REQUIREMENT
Everything from the line that contains "The height and width of the screenshot is (644, 1495)." to the final line of the data, both ends included, must be set down exactly, apart from the pictures.
DATA TO USE: Begin
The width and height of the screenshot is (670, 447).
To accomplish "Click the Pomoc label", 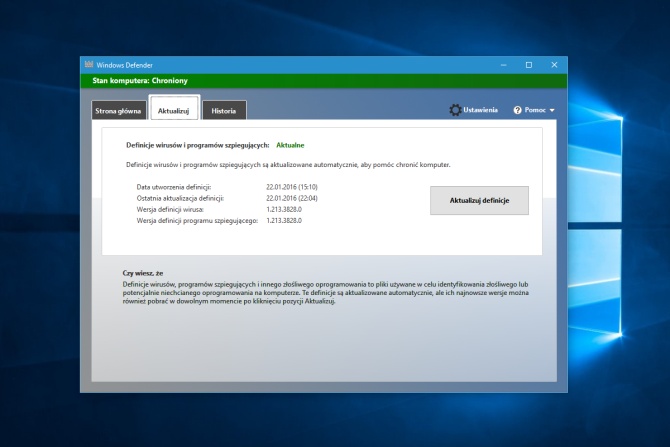I will 535,110.
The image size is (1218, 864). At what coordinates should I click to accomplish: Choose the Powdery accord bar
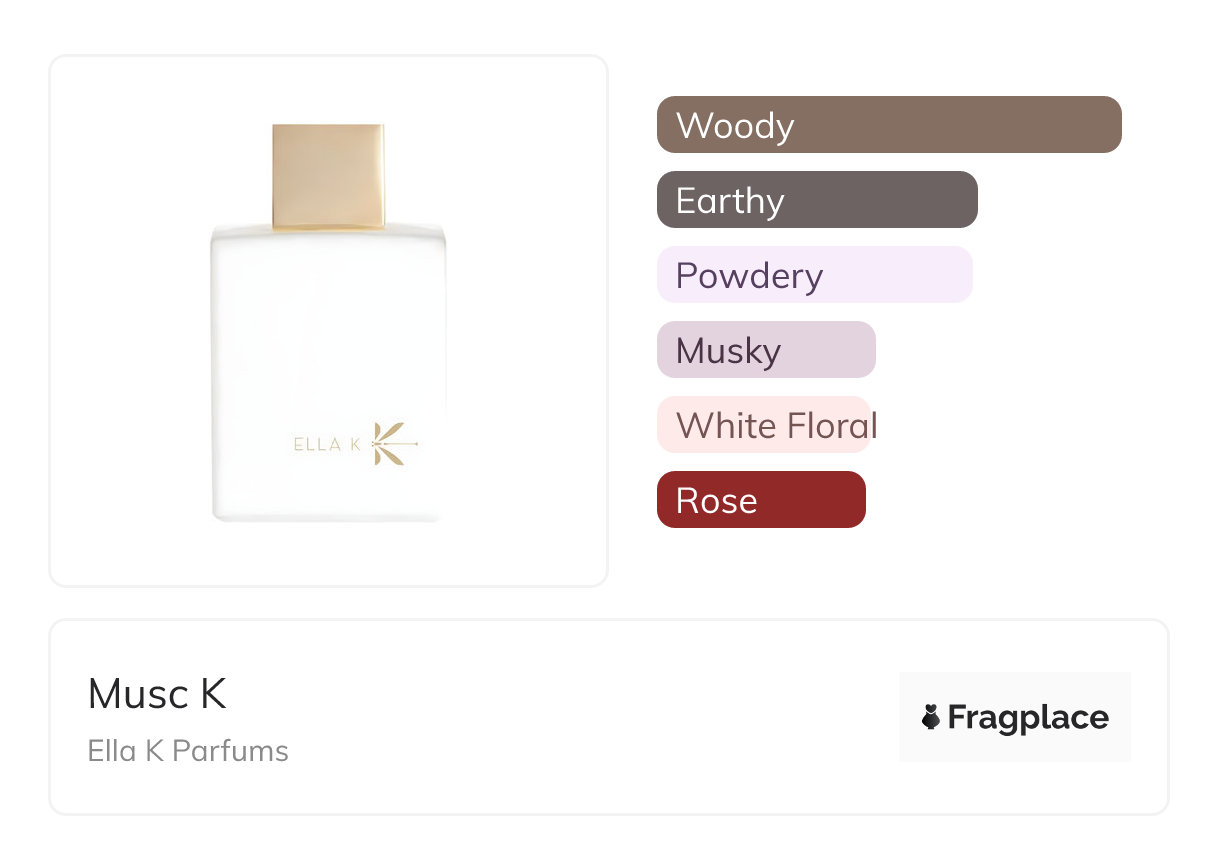point(814,275)

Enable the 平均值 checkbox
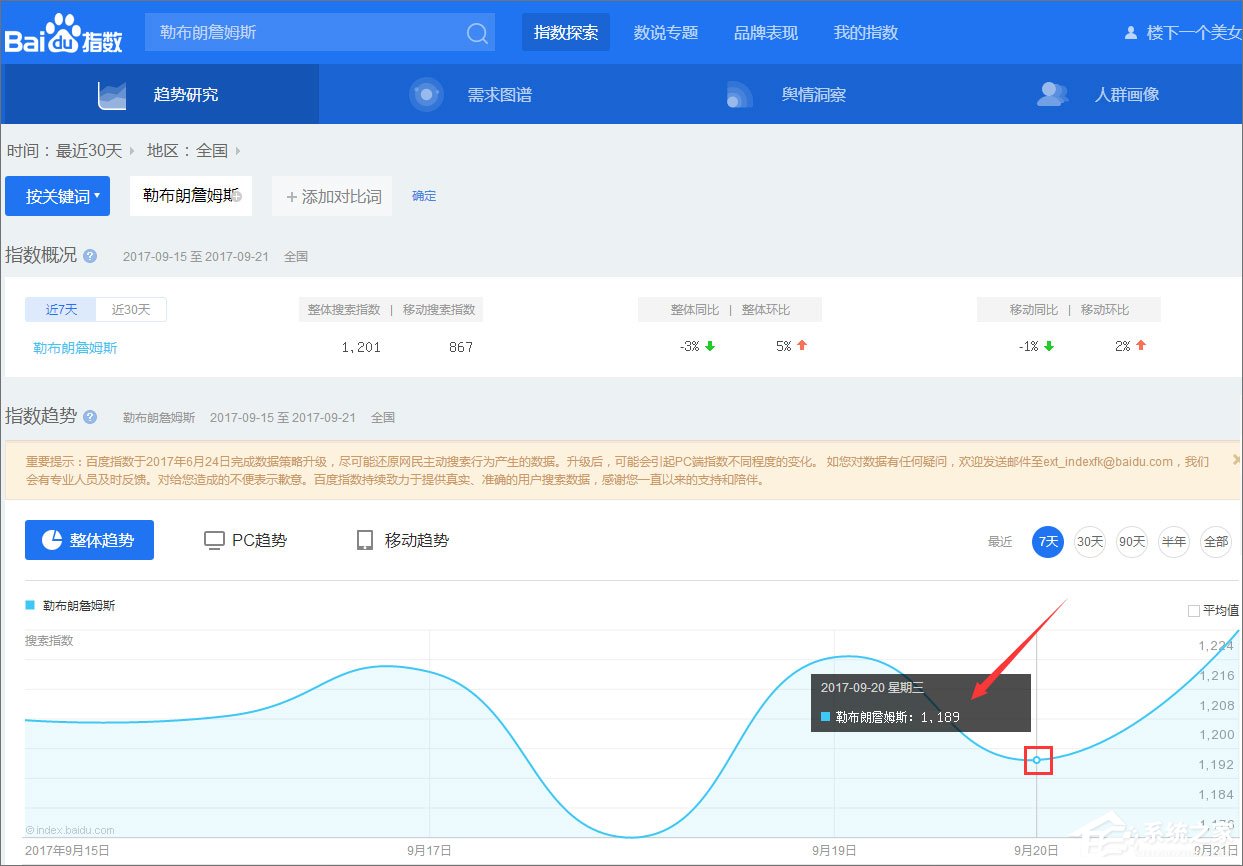(1196, 609)
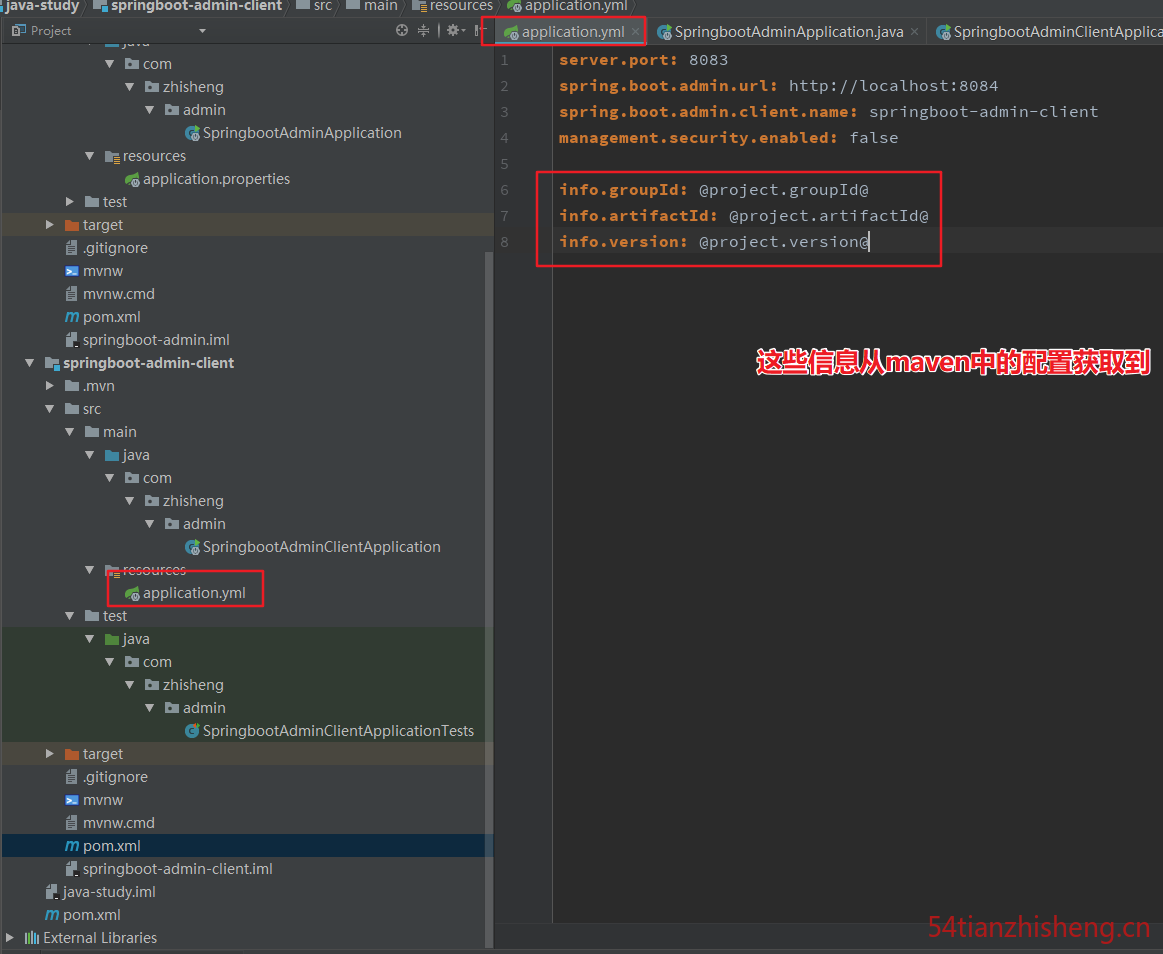Close the application.yml editor tab
This screenshot has height=954, width=1163.
[636, 32]
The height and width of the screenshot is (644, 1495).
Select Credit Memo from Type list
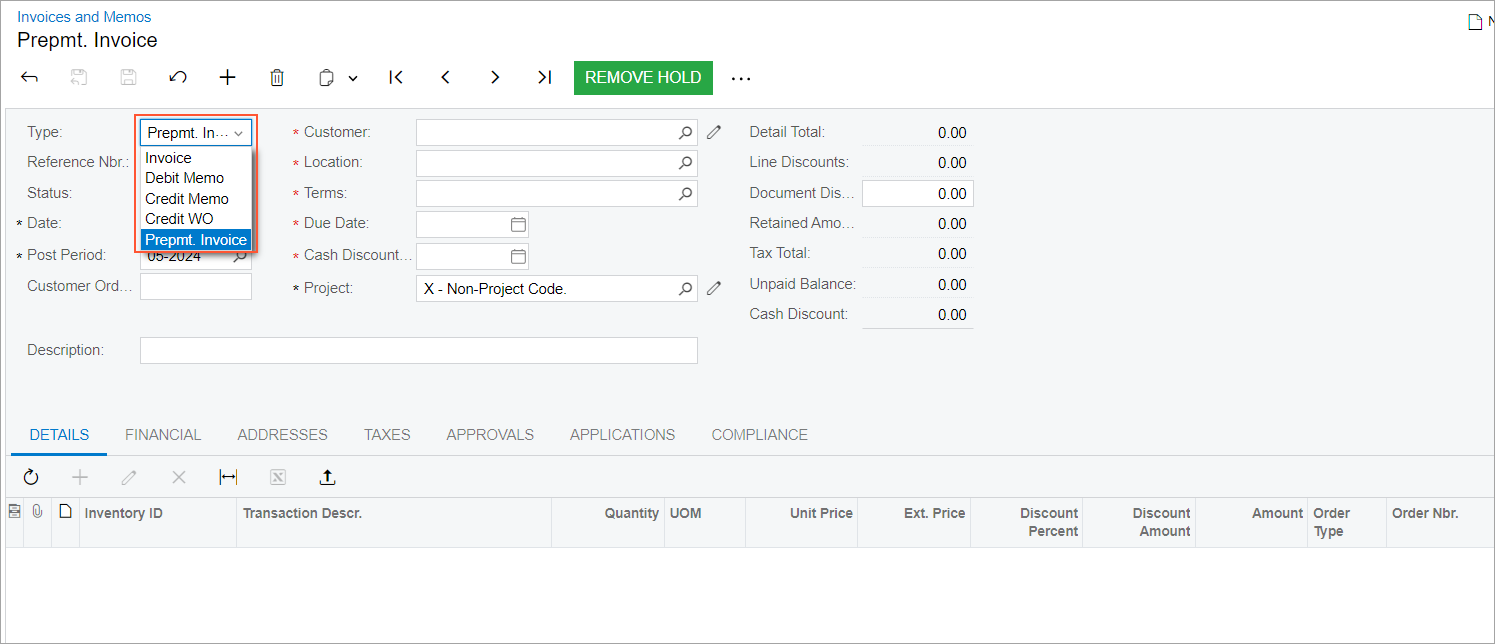tap(187, 199)
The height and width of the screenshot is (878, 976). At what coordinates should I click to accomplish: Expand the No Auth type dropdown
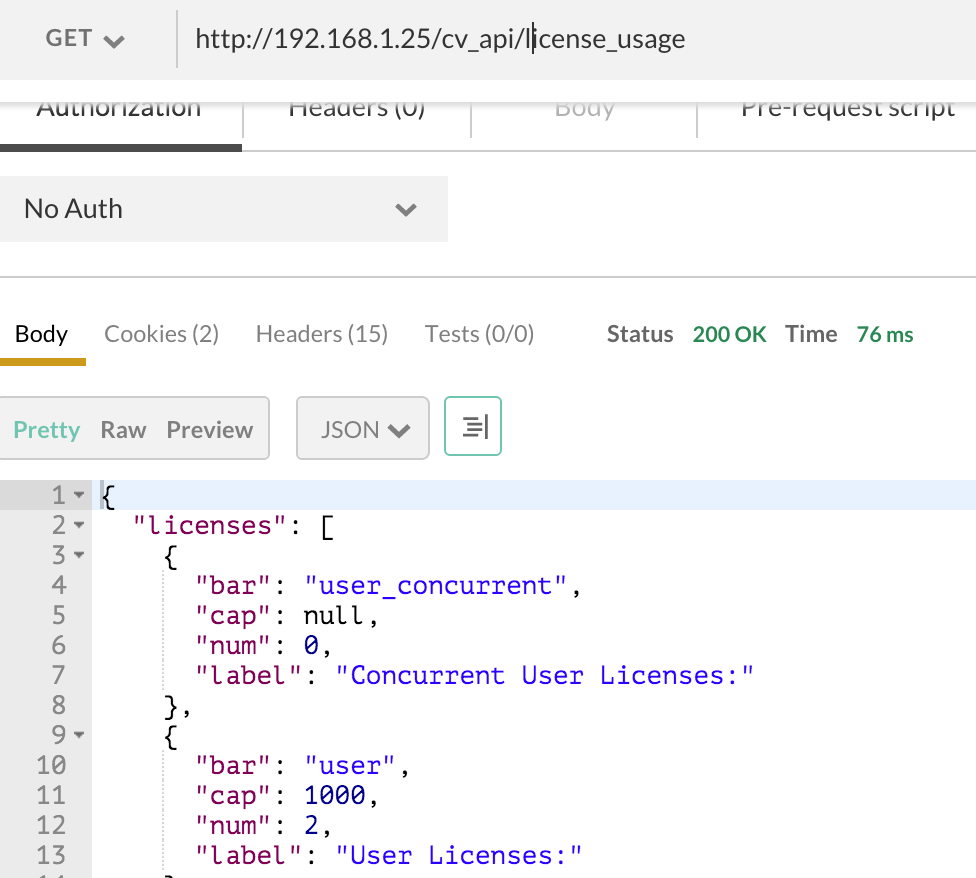(223, 209)
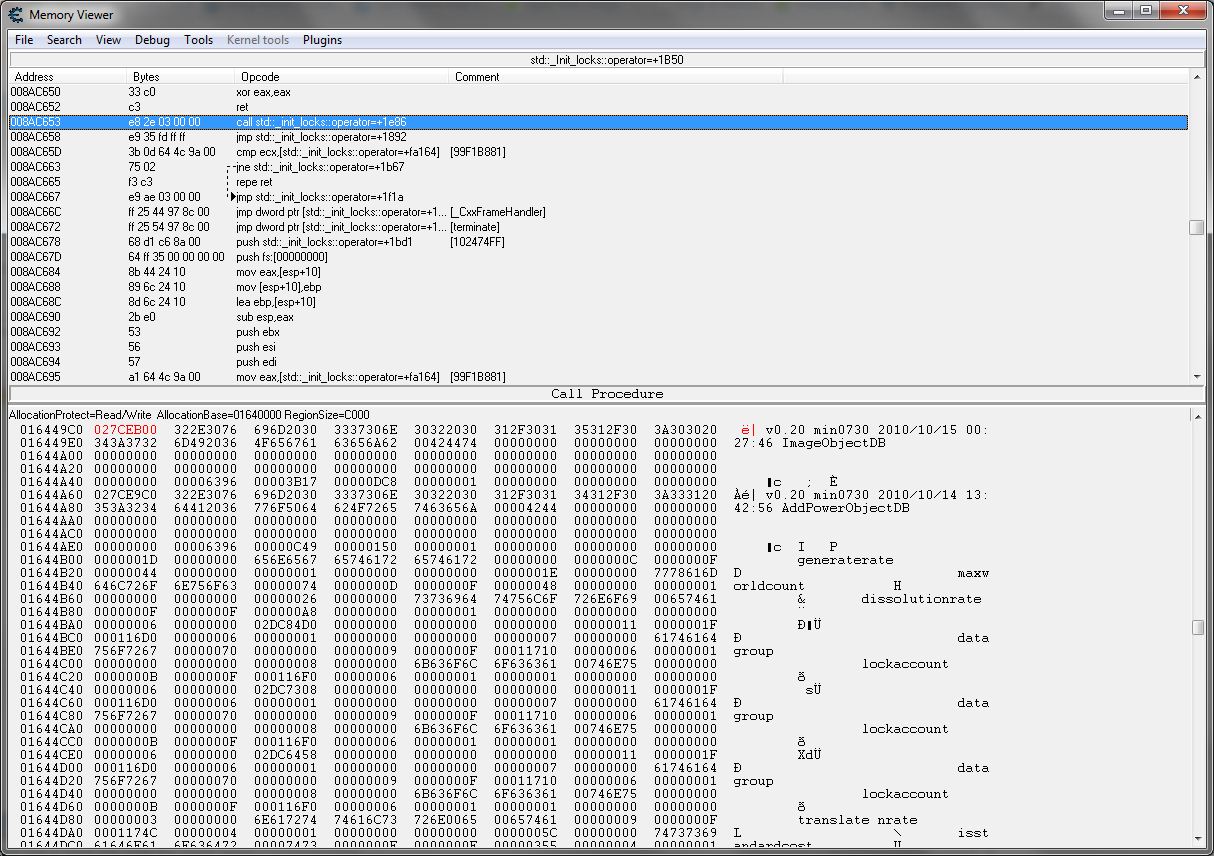Click the Address column header
Viewport: 1214px width, 856px height.
[x=34, y=77]
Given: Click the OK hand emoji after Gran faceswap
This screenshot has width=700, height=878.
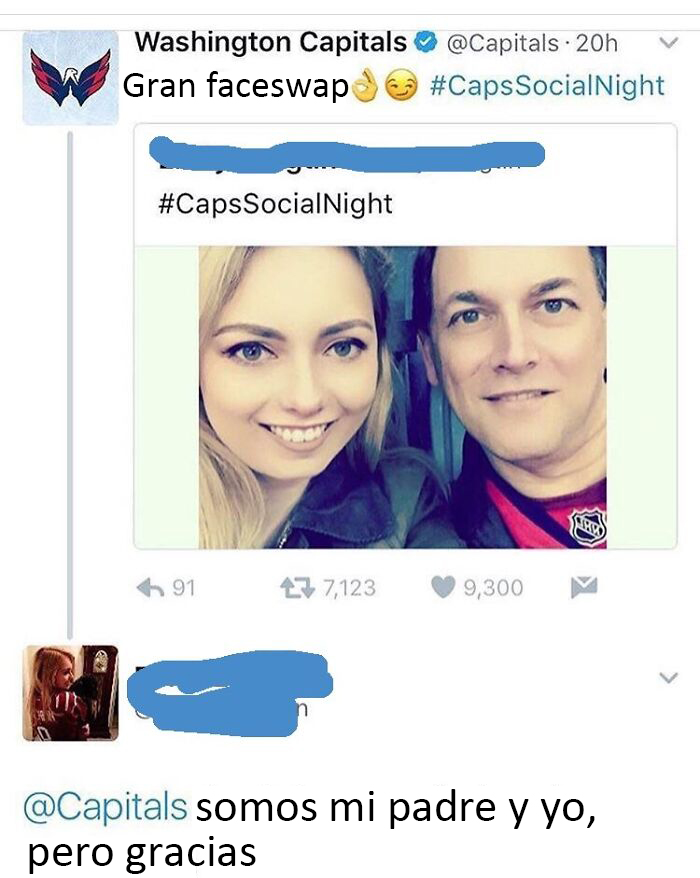Looking at the screenshot, I should click(x=367, y=87).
DATA TO USE: End
RESULT BELOW
The height and width of the screenshot is (644, 1495).
Select Credit Memo from Type list
tap(187, 199)
The height and width of the screenshot is (878, 976). At what coordinates should I click to accomplish: Expand the No Auth type dropdown
(223, 209)
Click the Address column header
Viewport: 1214px width, 856px height.
[x=34, y=77]
Given: Click the OK hand emoji after Gran faceswap
This screenshot has width=700, height=878.
Looking at the screenshot, I should click(x=367, y=87).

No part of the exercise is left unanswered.